You might wonder what the advantage is to one of these types of storage units over the other. HDDs are typically less expensive than SSDs. Many laptop hard drives come with at least one terabyte of storage, but ones with SSD storage generally come with 512 gigabytes or less. Prices are always changing, but an HDD-based computer may cost fifty percent or less of the price of a similar model with solid state storage of the same capacity. That being said, through the use of NAND flash technology, SSD-based computer manufacturers are hoping to increase the storage capacity of their product while keeping their prices low in an attempt to be more competitive with HDD-based computers.
History Of Hard Drive Disks
When hard drives first came on the market, they were very expensive. IBM produced the first one in 1953 and released it in 1956. It was called the IBM 305 RAMAC and held five megabytes of data, while costing an absolute fortune, for the day. The RAMAC was enormous, using fifty 24-inch platters to store data. A few years later, IBM created the flying head that floated over the magnetic platters of a hard drive, reading and writing the information. It wasn't until 1963 that IBM released the first external hard drive, which was significantly smaller than its original model. Composed of six 14-inch platters, this removable had drive could hold half of the data of the first model.

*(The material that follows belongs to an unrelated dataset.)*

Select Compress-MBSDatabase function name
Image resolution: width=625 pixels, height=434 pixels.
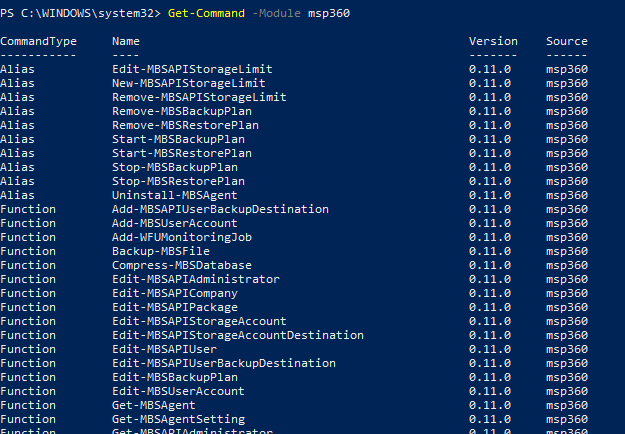[x=182, y=265]
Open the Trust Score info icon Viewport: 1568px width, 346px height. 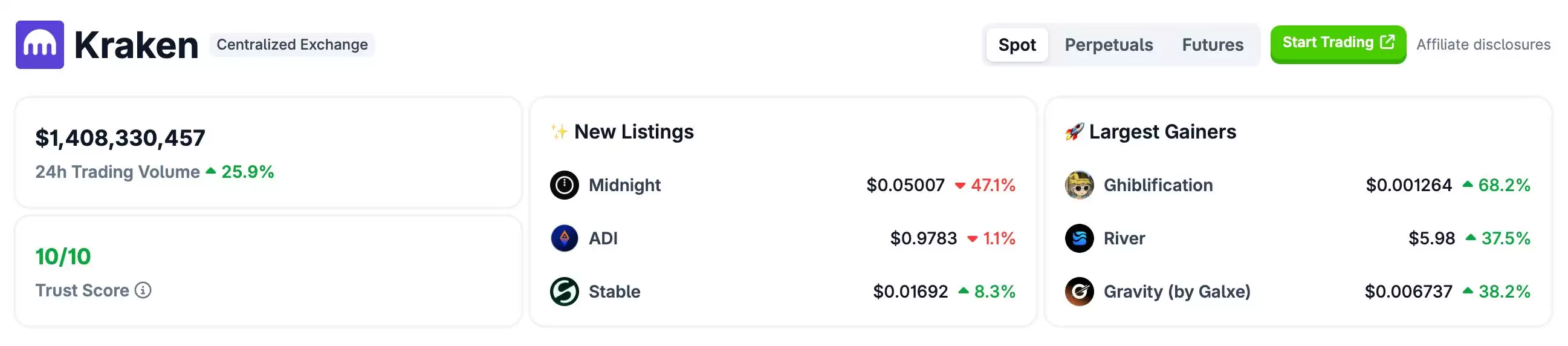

Seagate would again shock the technology world when it put out the first drive capable of 15,000 rotations per minute in the year 2000.
These primitive hard drives were very clunky and moved slowly. In 1973, IBM put out their Winchester hard drive, which had lubricated spindles, for quicker file access, and low-mass heads that didn't take up as much space. IBM was the only major producer of hard drives until a company called Seagate Technology started producing them in 1979. After that, IBM and Seagate seemed to be in a race to put out a better, faster product. By 1980, IBM made its first gigabyte hard drive, and in that same year, Seagate introduced the first 5.25-inch hard disk. Other hard drive manufacturers came on the market around this time, including Western Digital, Shugart Associates, and Rodime.
Shugart created an interface that would become the first small computer system interface (SCSI) in 1981. 1988 saw the emergence of the one-inch by 3.5-inch hard drive, which is still standard size for desktops today. In 1991, IBM made the first drive with film magnetoresistive heads (MR) and in 1992, Seagate stole the show by releasing the first 2.5-inch hard drive, which has become the standard size for laptop HDDs. Seagate would again shock the technology world when it put out the first drive capable of 15,000 rotations per minute in the year 2000.
What Makes A Hard Drive Dock Unique
There are a total of nine internal hard drive sizes, but the only two that are currently active are the 2.5 and 3.5-inch ones. Some hard drive docks have the ability to read both of these sizes. Many even have readers for SD cards and XD cards, making them useful for almost any computer task from gaming to photo-viewing.
Some people have internal hard drives that they want to keep protected inside of their computer at all times. A docking station makes it so they do not have to remove their internal hard drive in order to work with an additional one. Internal hard drives can also overheat and crack inside of a computer. Docking stations allow the user to periodically back up these internal drives, so they don't lose all of their data in the event they are destroyed.
Most docking stations can also read one hard drive while writing to another, enabling a user to work on files contained on one hard drive on their computer while simultaneously adding data to another. Some models even have offline cloning technology that allows the user to perfectly duplicate the data and save it to another drive without ever removing data from the original one.